## Design and Implementation of Pentium-M Based Floswitch for Intracluster Communication

Veerappa chikkagoudar, Dr. U. N. Sinha, Prof. B. L. Desai.

veereshcg@yahoo.co.in, uns@flosolver.nal.res.in, bldesai@bvb.edu Department of Electronics and Communication B. V. Bhoomaraddi college of Engg. And Tech. Hubli-580031

### Abstract:

Flosolver MK6 is a Parallel processing system, based on distributed memory concept and built around Pentium-III processors, which acts as processing elements (PEs). Communication between processing elements is very important, which is done through hardware switch called Floswitch. Floswitch supports both message passing as well as message processing. Message processing is a unique feature of Floswitch.

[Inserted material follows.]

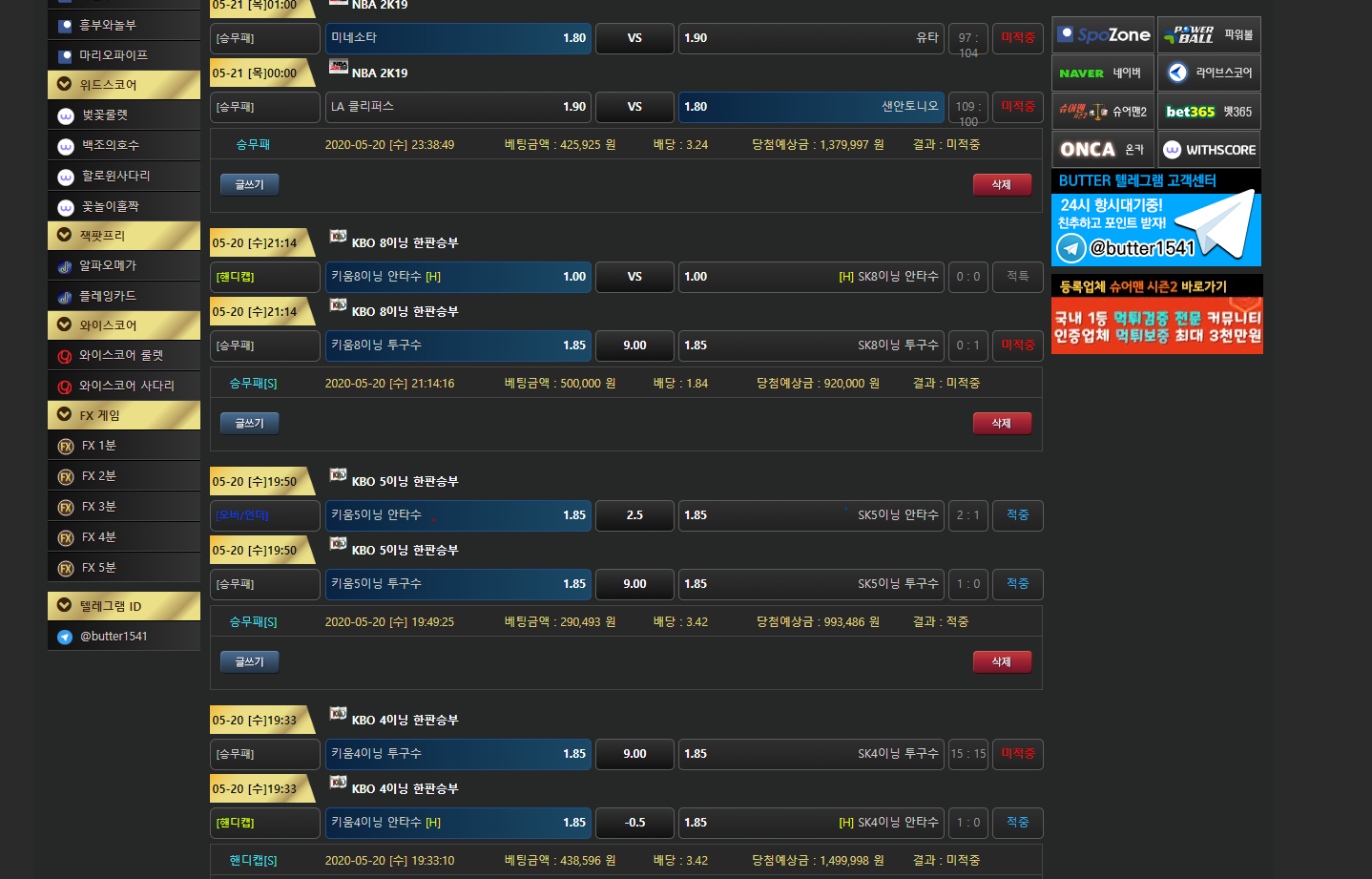
Task: Open the 슈어맨 시즌2 바로가기 banner
Action: [x=1156, y=315]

In existing MK-6 system, communication between PEs is done through the Intel 486-based Floswitch, which operates at 32MHz and has 32bit wide data path. The data transfer rate and floating point computation of existing switch need to be increased.

The objective of the present project is designing a Floswitch board based on Intel Pentium-M processor with its chipsets, which provides 64bit data path for the flow and processing of data at increased speed.

The Pentium-M Processor has core frequency of 1.6 GHz and has 400-MHz source synchronous processor system bus. It transfers data four times per bus clock, which improves performance. The front side system bus (FSB) is used to connect the processor with the Intel E7501 chipset Memory Controller Hub (MCH).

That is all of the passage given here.